*What is expected*.
Could you repeat, word for word, only the lines from the one containing "Instruction: Open help" through the final line of the records below?

*Entries shown*.

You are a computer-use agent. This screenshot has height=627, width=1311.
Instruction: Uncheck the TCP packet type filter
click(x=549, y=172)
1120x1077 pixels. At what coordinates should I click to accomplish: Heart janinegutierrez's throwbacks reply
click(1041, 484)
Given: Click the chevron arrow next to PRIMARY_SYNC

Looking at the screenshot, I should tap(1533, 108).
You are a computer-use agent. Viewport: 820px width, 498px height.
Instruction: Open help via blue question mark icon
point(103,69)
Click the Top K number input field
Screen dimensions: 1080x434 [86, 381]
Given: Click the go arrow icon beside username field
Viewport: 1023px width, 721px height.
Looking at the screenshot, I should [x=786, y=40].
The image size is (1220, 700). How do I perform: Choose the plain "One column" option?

*Reply to the task*.
Instruction: Open help via blue question mark icon
point(103,69)
Click the Top K number input field
Screen dimensions: 1080x434 [86, 381]
Given: Click the go arrow icon beside username field
Viewport: 1023px width, 721px height.
Looking at the screenshot, I should [x=786, y=40].
The image size is (1220, 700). How do I perform: Choose the plain "One column" option?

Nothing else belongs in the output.